Dataset below:
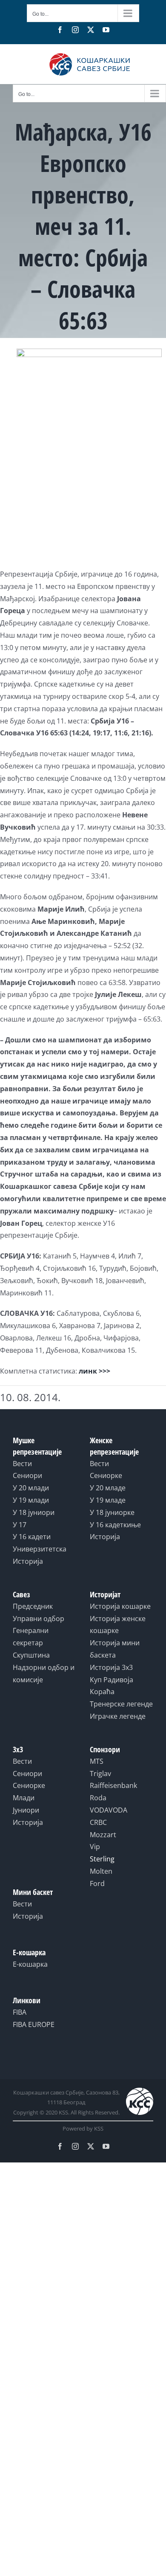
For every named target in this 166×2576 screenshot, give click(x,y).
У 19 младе (108, 1500)
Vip (95, 1846)
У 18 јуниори (33, 1512)
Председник (33, 1606)
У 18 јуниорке (112, 1512)
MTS (96, 1761)
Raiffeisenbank (113, 1785)
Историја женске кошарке (118, 1625)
End of Dataset.
About this task: Images are to be skipped, and each line above is to be returned exactly.

Task output:
For every named target in this 166×2576 screenshot, give click(x,y).
У 19 младе (108, 1500)
Vip (95, 1846)
У 18 јуниори (33, 1512)
Председник (33, 1606)
У 18 јуниорке (112, 1512)
MTS (96, 1761)
Raiffeisenbank (113, 1785)
Историја женске кошарке (118, 1625)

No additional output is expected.